The process received the blessings of the provincial authorities. Its objective was ultimately to compile a report on the deliberations and choose a delegation to present it to the ANC’s top leadership at Luthuli House.

On July 1, Chikane delivered a thoroughly workshopped document to Luthuli House and requested the opportunity of a meeting to present it to the officials.

When City Press published its story in October, three months later, the busy officials at Luthuli House were yet to find the time to meet Chikane and the other veterans.

My estimation is that in excess of 40 copies of the report were sent or emailed to the comrades who had participated in its production. It was critical that everybody be satisfied with the accuracy of the information compiled. No veteran, to my knowledge, expressed disagreement with the contents of the report.

Enraged at being asked by a journalist about the so-called Chikane Report, ANC secretary-general Gwede Mantashe accused Chikane of having leaked the document to the media. The charge was untrue, insensitive and irresponsible. High office does not justify that kind of behaviour.

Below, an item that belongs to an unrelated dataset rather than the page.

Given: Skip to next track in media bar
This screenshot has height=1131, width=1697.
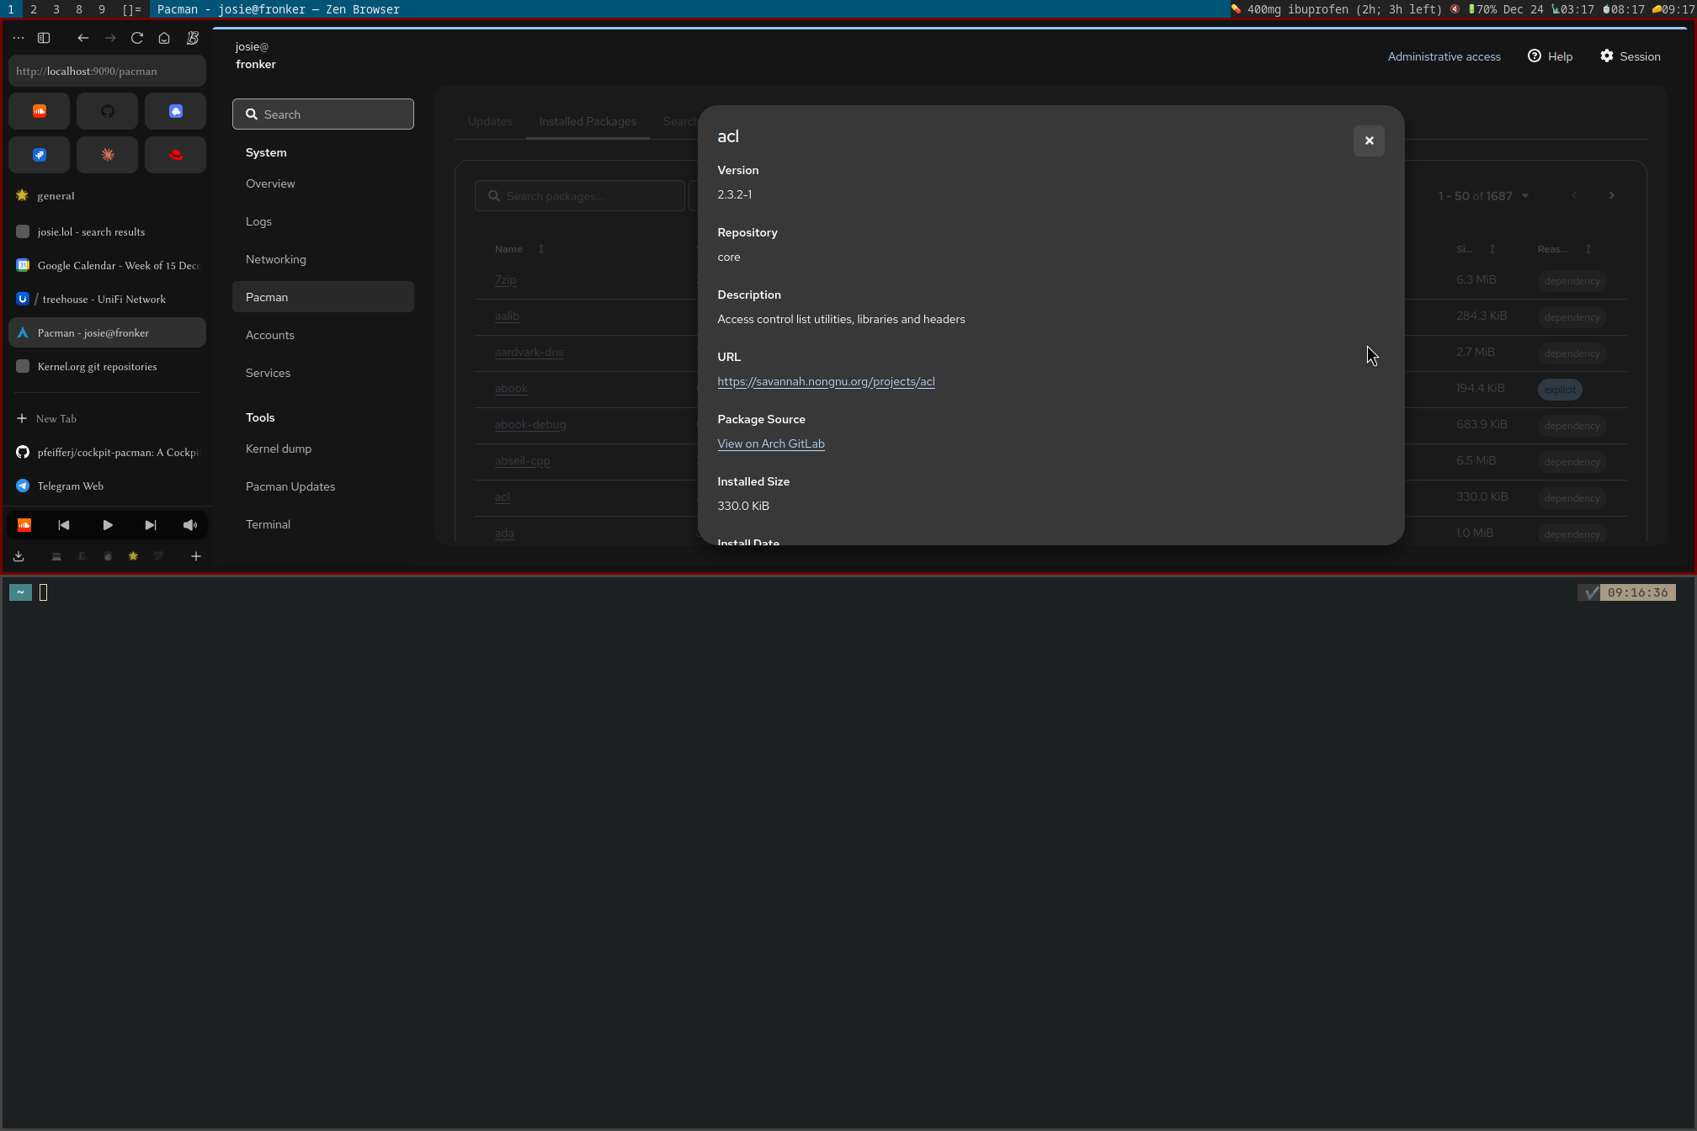Looking at the screenshot, I should tap(150, 525).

Be that as it may, while Mantashe was berating the journalist for asking him a question about a supposedly leaked document, Minister of Small Business Lindiwe Zulu, realising that the cat was out of the bag, was adroit in handling her interviewer: yes, there were challenges, she said, but they were dealing with them.

The conclusion one can draw from Mantashe’s rabid behaviour is that the contents of the Chikane Report had stolen a march on the president’s and Mantashe’s own reports intended for presentation to the national general council (NGC). (The frank manner in which the president and the secretary-general later reported on the parlous state of the organisation and corruption levels deserves praise.)

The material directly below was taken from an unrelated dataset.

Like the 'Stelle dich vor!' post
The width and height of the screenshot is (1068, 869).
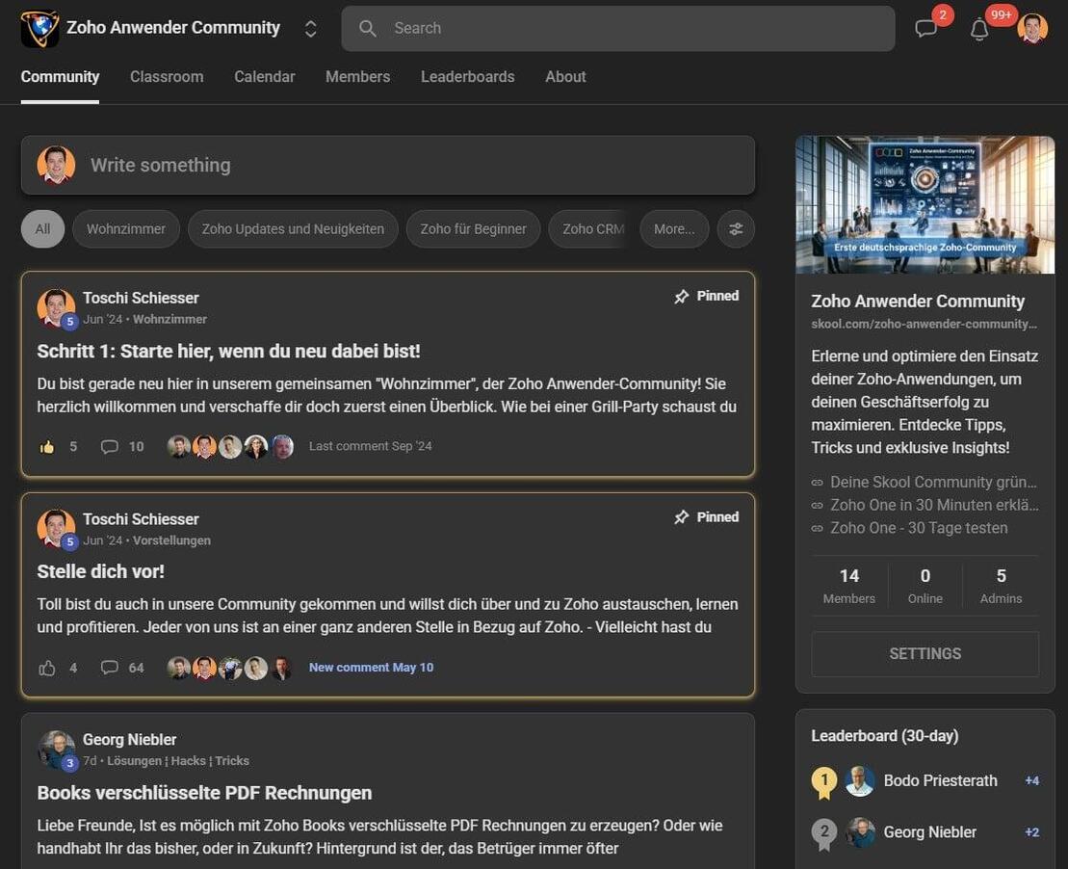pyautogui.click(x=47, y=668)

But as if the unwarranted abuse of Chikane was not enough, one ANC member, Thami ka Plaatjie, seized the opportunity to hurl his own, pathetic scud missiles.

Ka Plaatjie treated Chikane’s complicity in the leaking of the report as a given. But what becomes of his self-serving attacks given that Chikane did not, in fact, give City Press the report?

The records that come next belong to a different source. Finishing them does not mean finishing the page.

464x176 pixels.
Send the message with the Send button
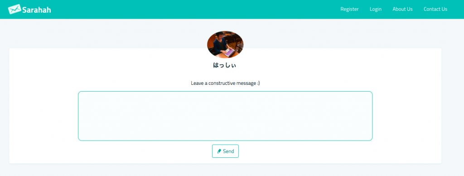coord(225,151)
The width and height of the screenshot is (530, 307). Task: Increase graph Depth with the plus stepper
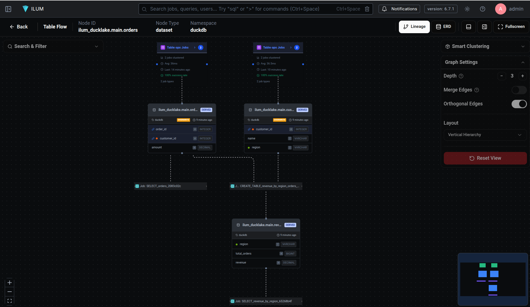(x=522, y=76)
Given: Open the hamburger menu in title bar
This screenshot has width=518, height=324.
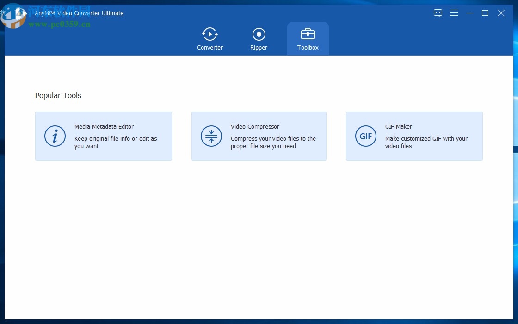Looking at the screenshot, I should pyautogui.click(x=454, y=13).
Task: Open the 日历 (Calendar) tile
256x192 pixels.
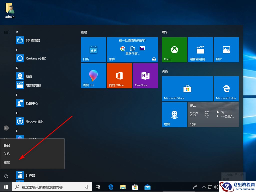Action: 93,49
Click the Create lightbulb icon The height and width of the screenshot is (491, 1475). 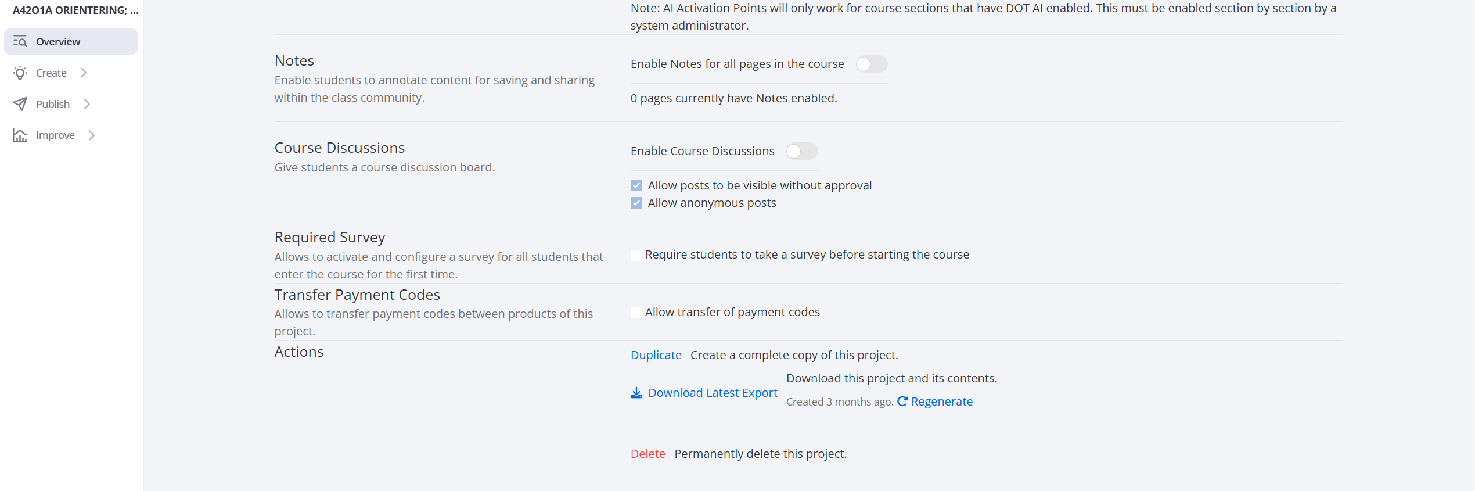point(20,73)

A rebuttal is intended to refute a logical but contradictory viewpoint. Ka Plaatjie’s rant denies me this opportunity.

Recognising that the organisation needs a vigorous shake-up is a good place to start on the journey to reclaim what was once our moral high ground. Also essential is that people allow themselves to think and act fearlessly. Credibility will elude us if we do not walk the talk.

What credence, for instance, should be given to any claim that the entirety of the ANC members of Parliament who voted on August 19 in support of Police Minister Nathi Nhleko’s shameful report on the Nkandla upgrades did so in the belief that they were right?

How does a Public Protector who has done so much to expose the corruption that all decry end up on the receiving end of the wrath of ANC leaders? How does the black economic empowerment project end up creating millionaires and billionaires of politicians ahead of genuine entrepreneurs?

We know now that Chikane and the ANC leaders are ad idem (the same thing) and trying to take the same steps in the need to restore the standing of the ANC in society. As for Ka Plaatjie, more time in the “people’s organisation” should help him find his way.